> _Task_
Give again, word for word, every line below from the one that has "Uncheck the 星期三 checkbox" through the one that has "Viewport: 768px width, 388px height.", both included, and no others.

[Opening Dataset extract section]

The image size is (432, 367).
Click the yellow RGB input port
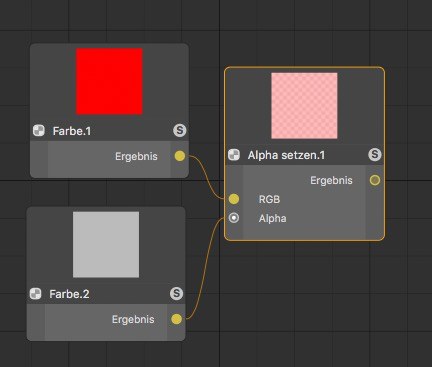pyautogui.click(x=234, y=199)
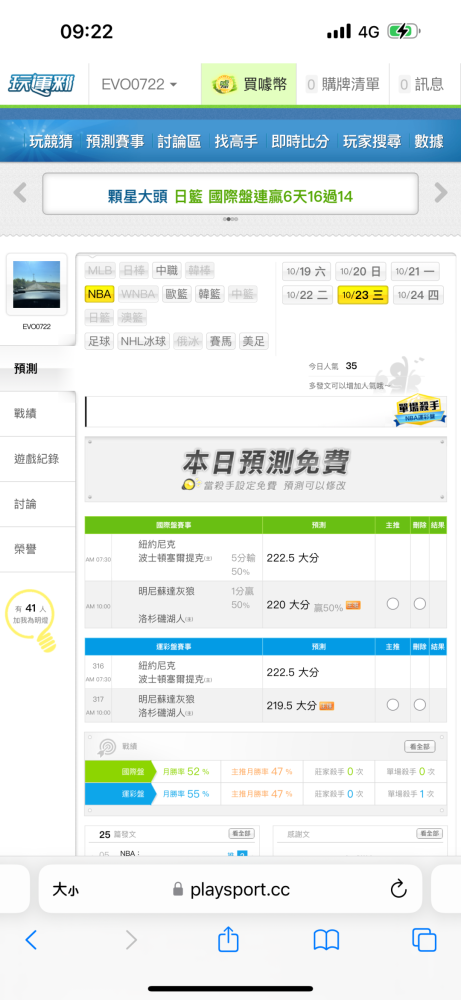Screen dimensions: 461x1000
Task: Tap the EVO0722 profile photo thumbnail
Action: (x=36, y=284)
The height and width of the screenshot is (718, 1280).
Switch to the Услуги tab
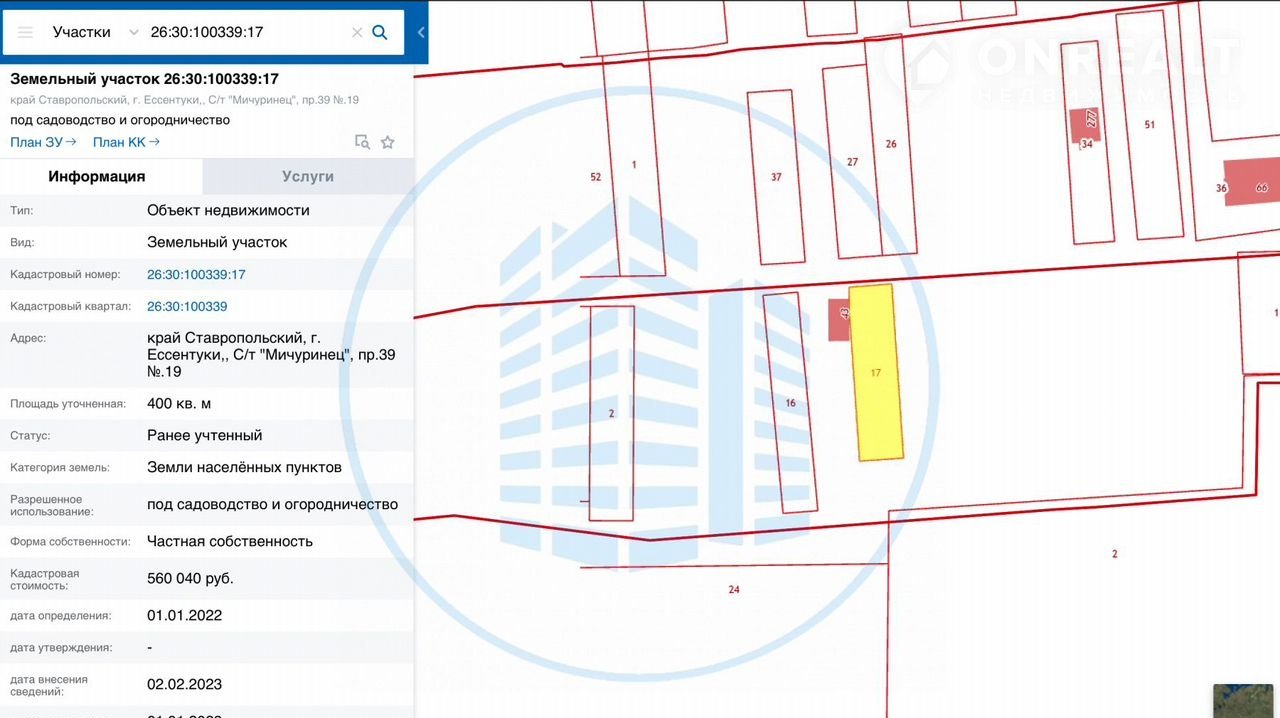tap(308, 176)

[Closing Dataset extract section]
[Opening Dataset extract section]

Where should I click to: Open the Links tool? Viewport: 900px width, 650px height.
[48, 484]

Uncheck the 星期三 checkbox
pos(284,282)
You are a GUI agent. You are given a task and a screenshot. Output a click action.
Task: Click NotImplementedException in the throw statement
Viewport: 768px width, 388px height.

[Closing Dataset extract section]

> _Finished task_
Uncheck the 星期三 checkbox
pos(284,282)
You are a GUI agent. You are given a task and a screenshot. Output a click action.
Task: Click NotImplementedException in the throw statement
Viewport: 768px width, 388px height.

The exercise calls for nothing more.